Electric vehicles are an integral part of the world’s transformation against fossil fuel dependency.
EVs, such as Tesla, need cobalt, a mineral found in the troubled Democratic Republic of Congo (DRC), which independent reports have verified gross human rights violations at cobalt mines, including:
- Child labour
- Worker exploitation
- Safety hazards
- Unstable working environments
Despite the need for cobalt, this supply chain issue is a huge one for ESG and Tesla must work with independent parties to verify where its materials come from and that all supply chain workers are supported.
Climate change changes things
Well, climate change is a problem for everybody not working in the renewable energy sector.

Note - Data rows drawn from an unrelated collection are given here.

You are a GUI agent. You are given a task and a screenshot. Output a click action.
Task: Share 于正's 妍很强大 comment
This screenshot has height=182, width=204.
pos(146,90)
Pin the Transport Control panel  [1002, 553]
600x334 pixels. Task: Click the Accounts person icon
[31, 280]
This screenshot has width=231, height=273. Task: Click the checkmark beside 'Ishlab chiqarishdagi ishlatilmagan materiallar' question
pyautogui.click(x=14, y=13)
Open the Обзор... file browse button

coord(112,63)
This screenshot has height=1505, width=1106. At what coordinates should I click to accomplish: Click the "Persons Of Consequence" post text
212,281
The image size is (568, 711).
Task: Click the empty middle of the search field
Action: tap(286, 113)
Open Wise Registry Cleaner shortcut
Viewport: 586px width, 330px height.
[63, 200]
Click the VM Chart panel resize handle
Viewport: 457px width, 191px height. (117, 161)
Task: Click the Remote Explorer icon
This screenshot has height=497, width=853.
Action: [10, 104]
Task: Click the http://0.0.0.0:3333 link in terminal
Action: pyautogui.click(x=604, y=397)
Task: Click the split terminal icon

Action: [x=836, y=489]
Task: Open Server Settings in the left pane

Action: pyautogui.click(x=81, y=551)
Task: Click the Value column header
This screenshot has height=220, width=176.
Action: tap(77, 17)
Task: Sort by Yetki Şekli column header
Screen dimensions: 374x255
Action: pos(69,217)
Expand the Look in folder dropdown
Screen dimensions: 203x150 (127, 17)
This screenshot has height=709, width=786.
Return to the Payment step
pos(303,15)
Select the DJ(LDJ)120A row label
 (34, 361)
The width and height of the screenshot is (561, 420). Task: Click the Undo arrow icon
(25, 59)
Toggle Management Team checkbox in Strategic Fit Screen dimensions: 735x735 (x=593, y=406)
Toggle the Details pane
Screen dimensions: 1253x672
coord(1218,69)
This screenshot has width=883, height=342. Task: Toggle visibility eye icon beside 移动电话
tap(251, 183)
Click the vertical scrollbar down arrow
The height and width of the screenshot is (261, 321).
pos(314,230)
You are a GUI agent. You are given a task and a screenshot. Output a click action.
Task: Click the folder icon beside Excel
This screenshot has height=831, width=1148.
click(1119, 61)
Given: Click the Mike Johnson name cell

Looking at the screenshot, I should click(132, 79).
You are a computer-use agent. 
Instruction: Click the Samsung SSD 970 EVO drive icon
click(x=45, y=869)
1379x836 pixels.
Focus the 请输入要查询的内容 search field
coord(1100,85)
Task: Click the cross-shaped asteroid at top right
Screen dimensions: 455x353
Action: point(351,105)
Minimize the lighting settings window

ESG investing has grown massively over the past 15 years and it has focused on climate change. Asset managers, such as BlackRock and Vanguard, hope to attract investors to funds marketed as ‘socially responsible’ while still being able to provide big returns. The value of such assets invested like this topped US$35tn worldwide in 2020 and it is expected to rise to US$50tn by 2025, representing almost one-third of all projected assets under management.
The question is, with everybody fearing climate change and joining in ESG investment, will other EVs take over Tesla (probably not…).
The bigger question is whether society would care about ESG at all, if it did not have the threat of climate change to motivate sustainable transformation.